= Moyer's mixed dentition analysis =

Moyer's mixed dentition analysis was created in 1971 by Robert Moyers . This is an analysis used in dentistry to predict the size of the permanent premolars and canines by measuring the width of the permanent incisors. The analysis usually requires a dental cast, Boley's gauge, and a Probability Chart.

==Procedure==
Following are the steps used in this analysis
1. Measure widths of each of four permanent incisors of the lower jaw (mandibular central incisor and mandibular lateral incisor).
2. The total Mesio-Distal width of the incisors is calculated
3. A prediction chart is used for space available in each arch, and the value that matches closest to the sum of incisors is picked.
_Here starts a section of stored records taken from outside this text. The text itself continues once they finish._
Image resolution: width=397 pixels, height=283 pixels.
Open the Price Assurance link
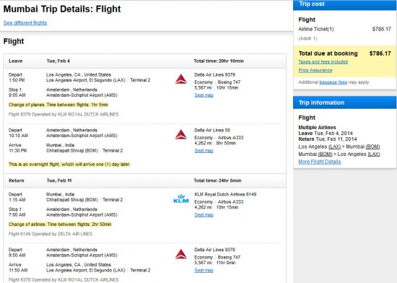coord(315,70)
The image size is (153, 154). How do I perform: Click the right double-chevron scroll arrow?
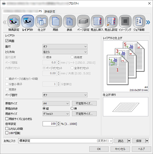coord(148,22)
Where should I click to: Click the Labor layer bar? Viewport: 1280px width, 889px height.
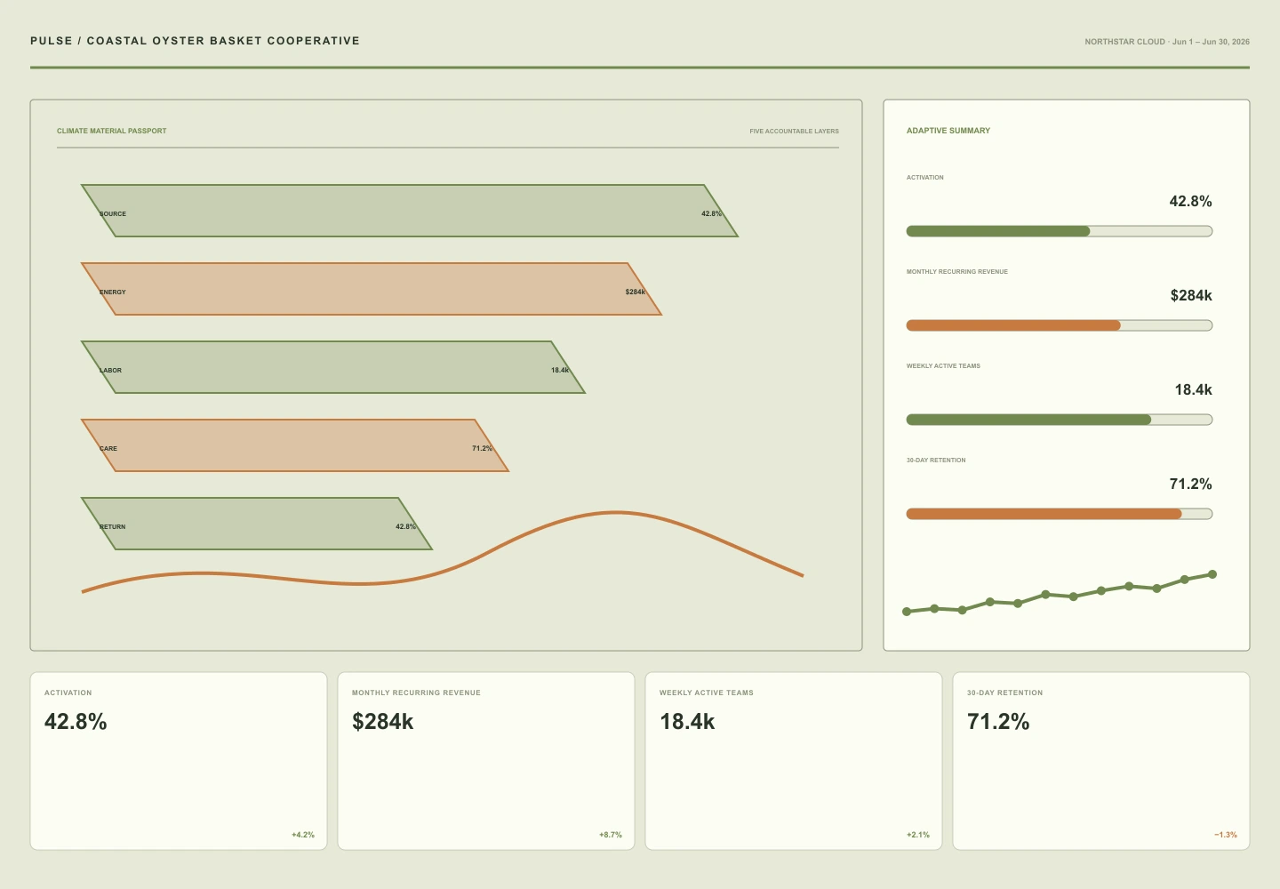(x=333, y=367)
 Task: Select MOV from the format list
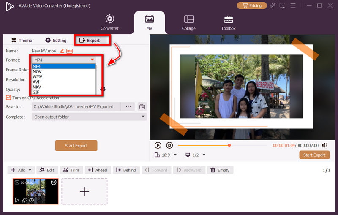(x=37, y=71)
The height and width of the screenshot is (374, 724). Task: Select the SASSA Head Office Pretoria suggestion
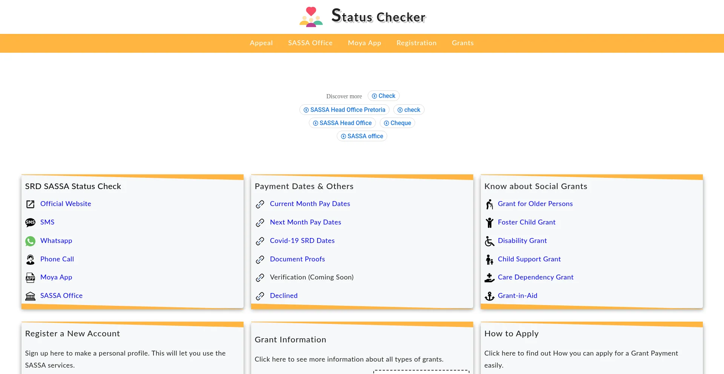point(344,110)
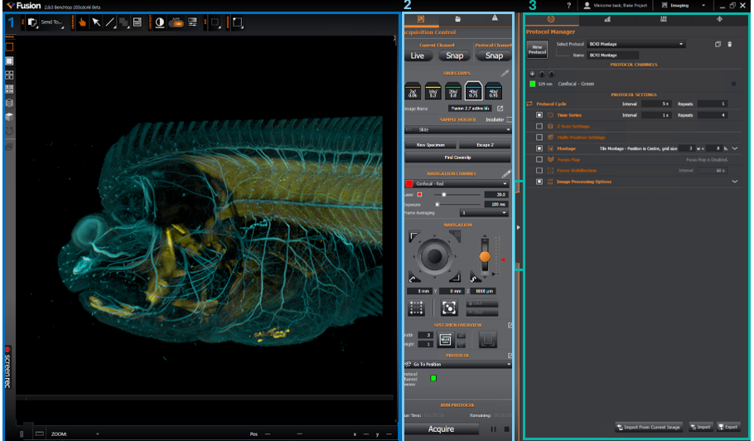Delete protocol with the trash icon

coord(729,44)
== Advantages/Disadvantages ==
Some of the advantages of this analysis are that it has minimum systemic errors, easy to perform by both beginners and expert dentists, it can be used for both the arches, can be performed on both casts or in mouth, and does not require any radiographic projections. Limitations of this analysis are that this is a probability analysis, does not account for tipping of incisors lingual or buccal and that maxillary tooth sizes are predicted by the mandibular tooth sizes. Other limitations of this analysis is that Moyers never clarified which population this analysis was done on initially. Therefore, this analysis cannot be truly applied to different populations. This was confirmed by a systematic review which was performed in 2004.